Heart of light…

Chandrabhushan Varde

Looking into the heart of light, the silence. (Eliot. Wasteland)

Greene’s characters are what Fredrick Karl calls, the ‘demonical heroes’, who by turning all accepted values upside down have come to understand God through the knowledge of the devil.  Literary characters are a source of serious, humorous pursuits of satire and parody – find your own place in Kafka’s Metamorphosis. Characters created by Saul Bellow are a superb gallery of self-doubting, funny, charming, disillusioned, neurotic, and intelligent observers of the modern American way of life that seem to warn against impending doom. Title phrase of Huxley’s ‘Brave New World’ ironically parody an irony – an excited Miranda welcoming possibilities of human form after being brought up in company of servants and slaves.

Greene’s Pinkie in ‘Brighton Rock’ arrived at his conceptions and convictions about life through contact with the darker side of life — sin, shame, misery and squalor, as was the case with Greene himself who learnt more about the dark and the evil, the primitive and hellish, in his formative years, than the sunnier side of things.

It is fascinating how creative writers can foresee future.
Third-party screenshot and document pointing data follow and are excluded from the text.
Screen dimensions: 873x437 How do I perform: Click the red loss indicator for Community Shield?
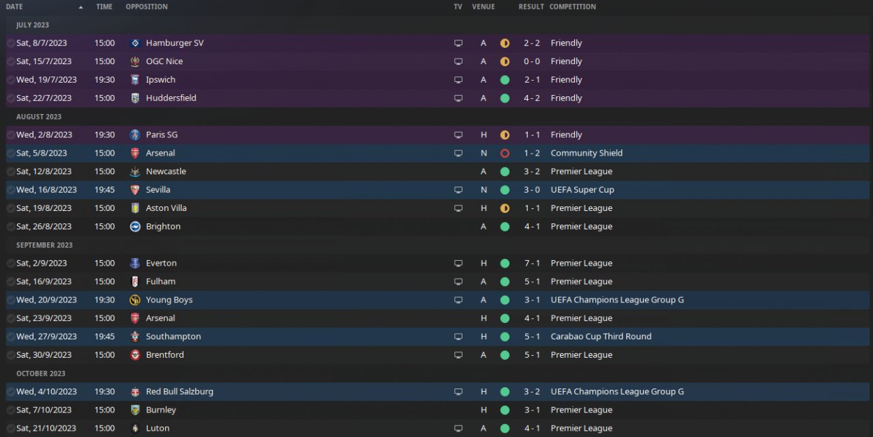[505, 153]
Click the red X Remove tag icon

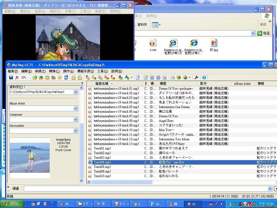point(17,77)
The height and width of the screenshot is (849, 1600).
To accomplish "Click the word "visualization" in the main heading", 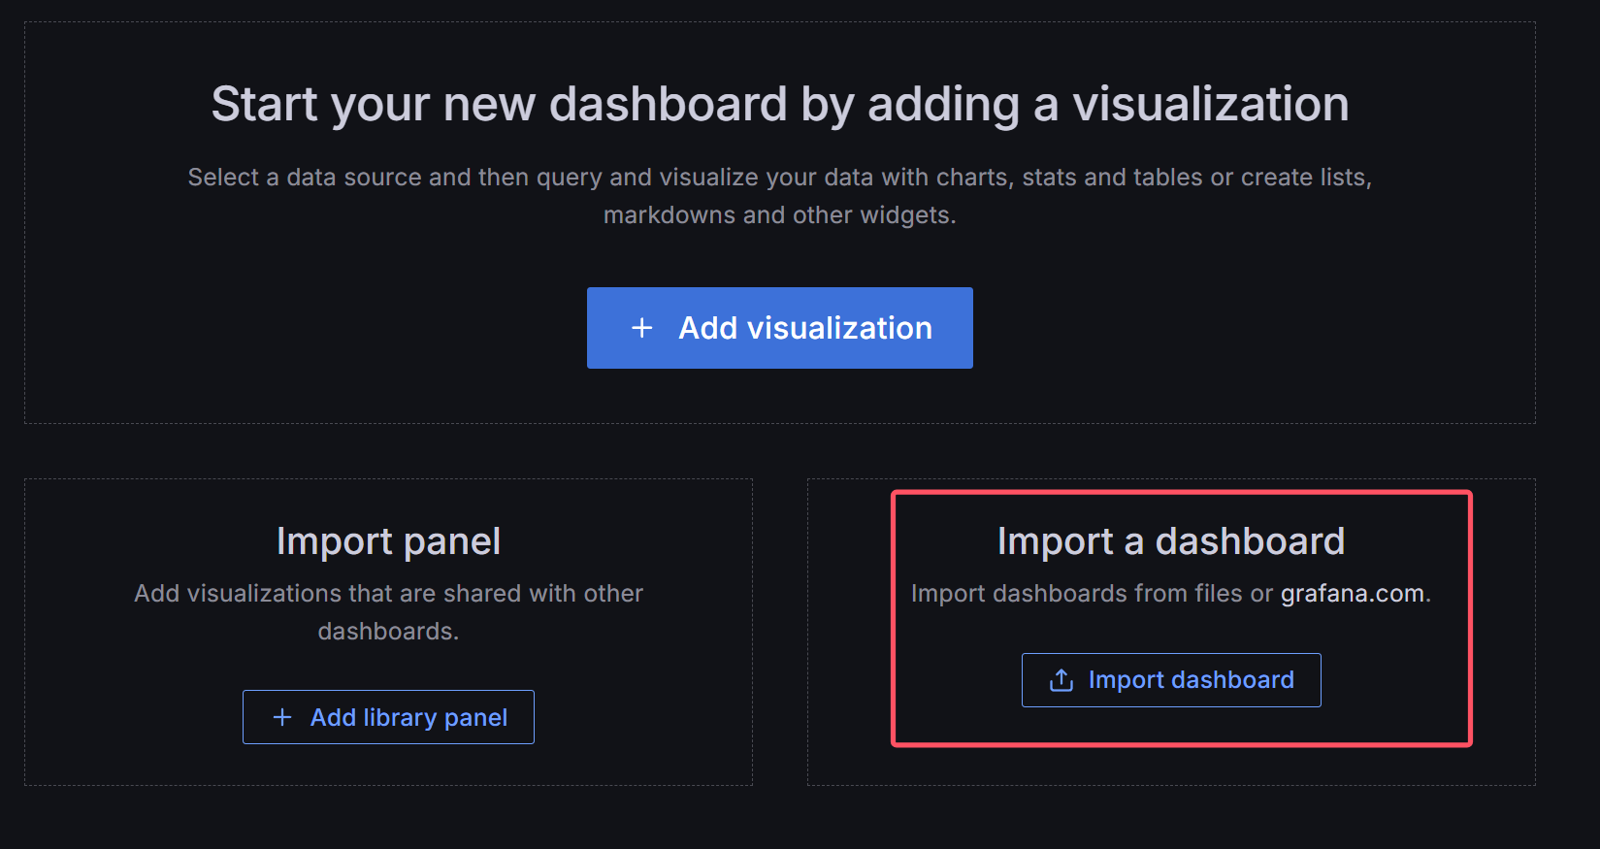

Ordinarily, it is the job of scientists to innovate and bring about a change. In their linear way, scientists in different disciplines go on working in their labs as their discoveries are lapped up by industry for mass application. None of them can predict how any particular invention will affect human life in totality. Business and industry leaders working alongside politicians claim uplift, betterment and general prosperity. At regular intervals the failure of their proclamations establishes that they are more wishful thinkers than seers.

Writers like Brecht, Huxley, Eliot, Steinbeck, Camus, Orwell to name a few, record nuances of human interaction that are broad, routine actions of mainstream today. A student of literature can trace accurately how the change in sensibilities at individual and community has been prophesied by these prophets in their writings. Brechtian ennui born out of alienation gradually changes to Kafkaesque uncertainty leading to Camus’ apathy and nihilism. Eliot’s observation that communication is dead proves itself out in present age of communication. Orwellian ‘Big Brother’ is an uninteresting feature of multi-layered reality today. 

Observer’s presence brings about a change in phenomena; experimenters and theorists from Heisenberg to Schrödinger agree on the uncertainty of a perfect observation. Who can say that an acknowledgement made by a perceptive imaginative author did not cause a lasting twist in human thought and behavior? On other hand, how many readers of a given text, would be impressionable, alert enough to first, imbibe and second, impress on others an irreversible behavioral change? Can it be that the few faithful readers happen to be strong leaders and impress in turn strong personalities, so that few years down the line, the unfounded imaginings of an author become real? It would be far easier to consider that multiple factors affecting human thought and conditions cause imperceptible  changes and some persons are capable enough to feel and record them. Their imagination is often a rational extension of such an observation. This well may be the reason that such writings find little acceptance, create controversies and along with their creator are shunned by general public for adequate number of decades before true evaluation is made.

What, if in future such perceptive observations, like other information, get devoured by a info-hungry society and munched to oblivion? Would there really be no truth, direction, suggestion – only silence?